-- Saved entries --
• • • •
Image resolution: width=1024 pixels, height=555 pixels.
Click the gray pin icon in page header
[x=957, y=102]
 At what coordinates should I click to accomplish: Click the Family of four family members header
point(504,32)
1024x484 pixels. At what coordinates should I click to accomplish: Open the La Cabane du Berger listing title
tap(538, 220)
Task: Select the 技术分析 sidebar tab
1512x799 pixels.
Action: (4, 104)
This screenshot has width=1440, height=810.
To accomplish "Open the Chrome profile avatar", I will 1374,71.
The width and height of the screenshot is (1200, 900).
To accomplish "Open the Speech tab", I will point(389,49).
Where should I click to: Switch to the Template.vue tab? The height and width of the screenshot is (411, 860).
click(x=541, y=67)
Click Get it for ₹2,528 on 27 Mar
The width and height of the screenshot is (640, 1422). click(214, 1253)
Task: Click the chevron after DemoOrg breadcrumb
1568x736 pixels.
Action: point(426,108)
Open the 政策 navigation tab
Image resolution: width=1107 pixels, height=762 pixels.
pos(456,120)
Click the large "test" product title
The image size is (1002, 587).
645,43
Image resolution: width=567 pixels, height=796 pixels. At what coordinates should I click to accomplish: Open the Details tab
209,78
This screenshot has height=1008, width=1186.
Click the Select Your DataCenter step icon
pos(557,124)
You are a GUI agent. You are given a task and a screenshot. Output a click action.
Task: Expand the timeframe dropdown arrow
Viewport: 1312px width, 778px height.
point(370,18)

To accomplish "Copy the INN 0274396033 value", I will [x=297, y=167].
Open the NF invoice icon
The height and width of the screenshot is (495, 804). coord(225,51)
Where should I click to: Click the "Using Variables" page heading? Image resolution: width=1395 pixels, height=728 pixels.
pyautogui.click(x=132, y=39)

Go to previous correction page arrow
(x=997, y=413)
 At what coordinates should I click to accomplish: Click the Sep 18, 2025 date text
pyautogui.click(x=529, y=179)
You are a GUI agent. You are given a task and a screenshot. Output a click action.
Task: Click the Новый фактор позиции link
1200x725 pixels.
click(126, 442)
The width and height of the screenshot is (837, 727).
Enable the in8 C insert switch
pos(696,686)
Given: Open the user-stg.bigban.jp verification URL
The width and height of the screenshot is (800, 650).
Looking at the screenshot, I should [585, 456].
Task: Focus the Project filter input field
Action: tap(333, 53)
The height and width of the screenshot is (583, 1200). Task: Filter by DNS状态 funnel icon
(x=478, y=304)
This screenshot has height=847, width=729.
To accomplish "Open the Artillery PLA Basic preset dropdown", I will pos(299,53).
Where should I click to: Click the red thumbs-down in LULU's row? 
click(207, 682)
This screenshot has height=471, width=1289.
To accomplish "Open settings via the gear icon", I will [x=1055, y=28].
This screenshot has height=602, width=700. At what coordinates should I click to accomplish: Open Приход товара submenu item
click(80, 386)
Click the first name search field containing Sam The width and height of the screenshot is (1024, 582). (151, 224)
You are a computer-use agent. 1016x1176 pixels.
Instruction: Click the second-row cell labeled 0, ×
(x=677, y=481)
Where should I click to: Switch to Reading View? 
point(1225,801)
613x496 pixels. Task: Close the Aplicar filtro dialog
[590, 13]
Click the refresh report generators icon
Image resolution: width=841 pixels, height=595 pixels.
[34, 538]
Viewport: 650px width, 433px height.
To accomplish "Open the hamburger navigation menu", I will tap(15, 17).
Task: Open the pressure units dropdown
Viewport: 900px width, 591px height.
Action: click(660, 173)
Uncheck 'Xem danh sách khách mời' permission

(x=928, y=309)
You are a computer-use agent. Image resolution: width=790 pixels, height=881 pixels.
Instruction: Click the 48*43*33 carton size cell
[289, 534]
• • • •
-- What to produce --
All of the entries are to be set down again without alteration.

-- Task output --
Image resolution: width=1024 pixels, height=555 pixels.
Click the gray pin icon in page header
[x=957, y=102]
 At what coordinates should I click to accomplish: Click the Family of four family members header
point(504,32)
1024x484 pixels. At what coordinates should I click to accomplish: Open the La Cabane du Berger listing title
tap(538, 220)
Task: Select the 技术分析 sidebar tab
1512x799 pixels.
Action: (4, 104)
This screenshot has width=1440, height=810.
To accomplish "Open the Chrome profile avatar", I will 1374,71.
The width and height of the screenshot is (1200, 900).
To accomplish "Open the Speech tab", I will point(389,49).
Where should I click to: Switch to the Template.vue tab? The height and width of the screenshot is (411, 860).
click(x=541, y=67)
Click Get it for ₹2,528 on 27 Mar
The width and height of the screenshot is (640, 1422). click(214, 1253)
Task: Click the chevron after DemoOrg breadcrumb
1568x736 pixels.
Action: point(426,108)
Open the 政策 navigation tab
Image resolution: width=1107 pixels, height=762 pixels.
pos(456,120)
Click the large "test" product title
The image size is (1002, 587).
645,43
Image resolution: width=567 pixels, height=796 pixels. At what coordinates should I click to accomplish: Open the Details tab
209,78
This screenshot has height=1008, width=1186.
Click the Select Your DataCenter step icon
pos(557,124)
You are a GUI agent. You are given a task and a screenshot. Output a click action.
Task: Expand the timeframe dropdown arrow
Viewport: 1312px width, 778px height.
point(370,18)

To accomplish "Copy the INN 0274396033 value", I will [x=297, y=167].
Open the NF invoice icon
The height and width of the screenshot is (495, 804). coord(225,51)
Where should I click to: Click the "Using Variables" page heading? Image resolution: width=1395 pixels, height=728 pixels.
pyautogui.click(x=132, y=39)

Go to previous correction page arrow
(x=997, y=413)
 At what coordinates should I click to accomplish: Click the Sep 18, 2025 date text
pyautogui.click(x=529, y=179)
You are a GUI agent. You are given a task and a screenshot. Output a click action.
Task: Click the Новый фактор позиции link
1200x725 pixels.
click(126, 442)
The width and height of the screenshot is (837, 727).
Enable the in8 C insert switch
pos(696,686)
Given: Open the user-stg.bigban.jp verification URL
The width and height of the screenshot is (800, 650).
Looking at the screenshot, I should [585, 456].
Task: Focus the Project filter input field
Action: tap(333, 53)
The height and width of the screenshot is (583, 1200). Task: Filter by DNS状态 funnel icon
(x=478, y=304)
This screenshot has height=847, width=729.
To accomplish "Open the Artillery PLA Basic preset dropdown", I will pos(299,53).
Where should I click to: Click the red thumbs-down in LULU's row? 
click(207, 682)
This screenshot has height=471, width=1289.
To accomplish "Open settings via the gear icon", I will [x=1055, y=28].
This screenshot has height=602, width=700. At what coordinates should I click to accomplish: Open Приход товара submenu item
click(80, 386)
Click the first name search field containing Sam The width and height of the screenshot is (1024, 582). (151, 224)
You are a computer-use agent. 1016x1176 pixels.
Instruction: Click the second-row cell labeled 0, ×
(x=677, y=481)
Where should I click to: Switch to Reading View? 
point(1225,801)
613x496 pixels. Task: Close the Aplicar filtro dialog
[590, 13]
Click the refresh report generators icon
Image resolution: width=841 pixels, height=595 pixels.
[34, 538]
Viewport: 650px width, 433px height.
To accomplish "Open the hamburger navigation menu", I will tap(15, 17).
Task: Open the pressure units dropdown
Viewport: 900px width, 591px height.
Action: click(660, 173)
Uncheck 'Xem danh sách khách mời' permission

(x=928, y=309)
You are a computer-use agent. Image resolution: width=790 pixels, height=881 pixels.
Instruction: Click the 48*43*33 carton size cell
[289, 534]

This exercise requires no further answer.